SOLUBILIZATION AND DENATURATION OF MONOMERIC ACTIN FROM ERYTHROCYTE-MEMBRANES BY PARA-MERCURIBENZENESULFONATE

Solutions of p-mercuribenzenesulfonate extract the peripheral proteins from the red cell membrane in a water-soluble form. Low concentrations of the reagent selectively solubilize actin, while at higher concentrations, spectrin, ankyrin and bands 4.2 and 4.1 are extracted. After brief exposure to the reagent, followed by displacement of the mercurial with dithiothreitol or 2-mercaptoethanol, the soluble actin is capable of inhibiting DNAse I activity. With prolonged exposure or with higher concentrations of the reagent, the ability to inhibit DNAse is gradually lost.
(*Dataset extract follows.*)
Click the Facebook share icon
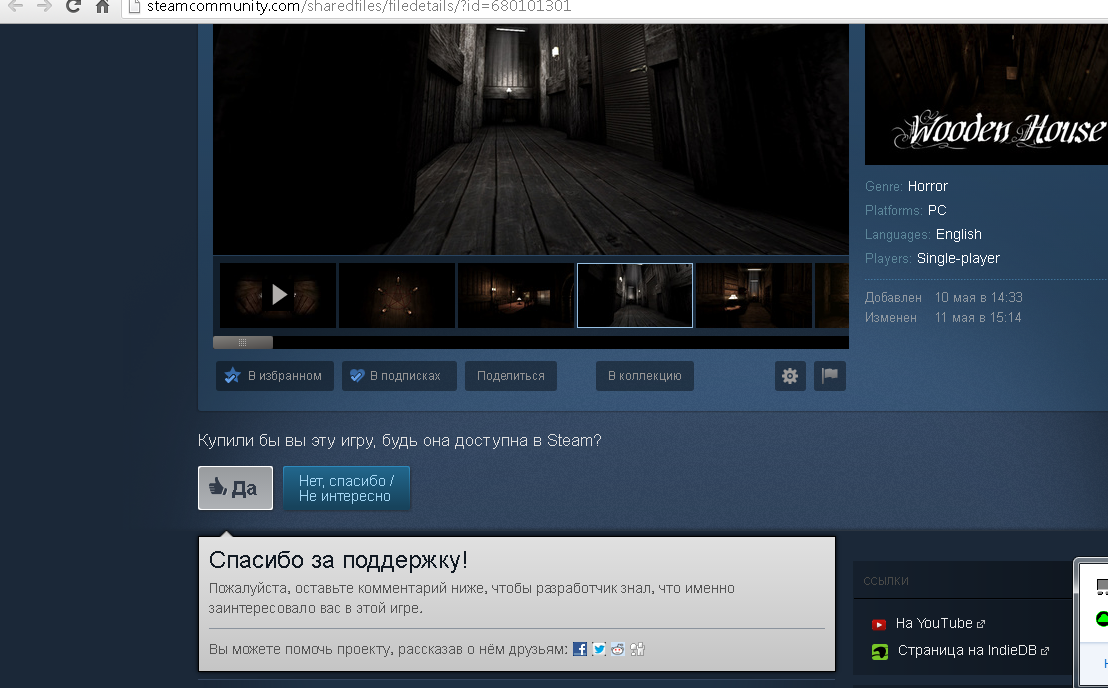click(579, 649)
The kinetics of both the release of actin capable of DNAse inhibition and the subsequent loss of that capability are pseudo-first-order with respect to time, but show second-order dependence on the concentration of mercurial. These data suggest that dissociation of the actin from protofilaments in the cytoskeleton requires exposure of more than one sulfhydryl group to the reagent. Subsequent inactivation also appears to be dependent on the reaction of further multiple sulfhydryl groups, possibly in buried regions of the actin molecule. © 1990.